Honors Contract Project • COSC 461 • Winter 2026

Connect 4 AI

Java game engine with two AI opponents (Min-Max and Monte Carlo Tree Search), plus a simulation harness for head-to-head analysis.

Java Min-Max Monte Carlo Tree Search OOP JUnit

Demo screenshot or video coming soon

Overview

Built as an Honors Contract for EMU's Introduction to Artificial Intelligence course, this project explores how two classical adversarial-search algorithms, Min-Max with alpha-beta pruning and Monte Carlo Tree Search (MCTS), perform on the same game under matched conditions.

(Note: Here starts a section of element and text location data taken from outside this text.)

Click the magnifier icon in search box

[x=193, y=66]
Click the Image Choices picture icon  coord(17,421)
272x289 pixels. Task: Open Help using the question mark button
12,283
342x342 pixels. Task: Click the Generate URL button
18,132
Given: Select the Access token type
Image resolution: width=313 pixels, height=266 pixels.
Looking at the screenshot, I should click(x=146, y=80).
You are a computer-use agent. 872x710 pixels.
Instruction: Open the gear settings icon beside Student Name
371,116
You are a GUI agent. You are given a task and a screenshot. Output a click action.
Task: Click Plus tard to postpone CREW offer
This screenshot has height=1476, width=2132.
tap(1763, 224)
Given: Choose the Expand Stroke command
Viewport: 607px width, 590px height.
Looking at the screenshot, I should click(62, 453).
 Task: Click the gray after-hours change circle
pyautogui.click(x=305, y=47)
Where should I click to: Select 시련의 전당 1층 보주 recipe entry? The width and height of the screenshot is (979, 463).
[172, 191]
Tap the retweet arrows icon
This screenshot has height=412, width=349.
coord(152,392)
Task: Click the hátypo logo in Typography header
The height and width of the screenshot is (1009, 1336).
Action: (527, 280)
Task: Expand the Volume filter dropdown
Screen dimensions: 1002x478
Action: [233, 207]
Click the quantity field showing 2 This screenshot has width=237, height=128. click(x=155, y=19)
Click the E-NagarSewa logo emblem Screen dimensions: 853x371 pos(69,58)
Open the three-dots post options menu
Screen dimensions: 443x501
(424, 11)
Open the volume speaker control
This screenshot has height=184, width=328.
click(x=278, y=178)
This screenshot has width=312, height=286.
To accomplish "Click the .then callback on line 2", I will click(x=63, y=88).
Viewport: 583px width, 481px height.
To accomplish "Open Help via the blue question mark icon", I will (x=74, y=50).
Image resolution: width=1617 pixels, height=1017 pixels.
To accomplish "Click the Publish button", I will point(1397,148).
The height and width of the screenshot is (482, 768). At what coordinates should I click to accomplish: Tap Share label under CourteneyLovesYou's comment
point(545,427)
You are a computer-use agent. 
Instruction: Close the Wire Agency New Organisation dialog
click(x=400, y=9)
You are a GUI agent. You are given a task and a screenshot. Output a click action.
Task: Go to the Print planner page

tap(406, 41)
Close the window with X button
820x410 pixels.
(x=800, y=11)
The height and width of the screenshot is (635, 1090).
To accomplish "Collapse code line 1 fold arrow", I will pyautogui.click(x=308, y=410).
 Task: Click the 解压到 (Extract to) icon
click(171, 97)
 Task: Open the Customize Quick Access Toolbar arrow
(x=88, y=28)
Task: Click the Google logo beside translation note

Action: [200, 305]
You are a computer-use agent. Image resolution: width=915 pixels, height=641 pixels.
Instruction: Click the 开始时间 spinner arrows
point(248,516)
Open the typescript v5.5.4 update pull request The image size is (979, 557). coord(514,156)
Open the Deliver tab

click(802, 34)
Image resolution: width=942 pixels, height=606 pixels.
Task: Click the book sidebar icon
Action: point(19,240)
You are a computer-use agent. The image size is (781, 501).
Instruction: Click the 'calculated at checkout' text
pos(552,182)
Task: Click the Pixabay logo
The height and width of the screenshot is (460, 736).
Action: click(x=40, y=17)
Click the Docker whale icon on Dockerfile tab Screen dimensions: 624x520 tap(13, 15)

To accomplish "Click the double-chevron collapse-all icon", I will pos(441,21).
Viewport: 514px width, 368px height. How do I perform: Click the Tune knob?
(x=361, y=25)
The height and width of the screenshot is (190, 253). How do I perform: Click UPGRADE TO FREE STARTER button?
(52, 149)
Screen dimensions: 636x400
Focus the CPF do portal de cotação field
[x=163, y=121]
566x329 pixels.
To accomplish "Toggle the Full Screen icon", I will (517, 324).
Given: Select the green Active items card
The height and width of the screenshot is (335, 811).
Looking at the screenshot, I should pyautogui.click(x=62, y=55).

The result is a working Connect 4 engine, two interchangeable AI opponents, and a simulation harness that runs hundreds of games between them to surface meaningful win-rate trends.

Approach

  • Developed a Connect 4 game engine in Java with clean OOP separation between board state, move generation, rules, and player agents, making algorithms swappable behind a shared Player interface.
  • Implemented Min-Max with alpha-beta pruning and a Monte Carlo Tree Search agent (selection, expansion, simulation, backpropagation) as the two AI opponents.
  • Built a simulation framework to pit the algorithms against each other over hundreds of games, varying depth/iteration budgets to analyze win-rate trends.
  • Wrote unit tests to validate move generation, terminal-state detection, and AI behavior under constrained budgets.

Results & Learnings

  • Authored an accompanying paper documenting algorithm performance, implementation challenges, and a comparative analysis of search strategies under fixed compute budgets.
  • Reinforced how the right design pattern (strategy + clean interfaces) makes swapping search algorithms a one-line change rather than a rewrite.
  • Gave me hands-on intuition for when MCTS's randomized rollouts catch up to (and overtake) Min-Max as game complexity grows.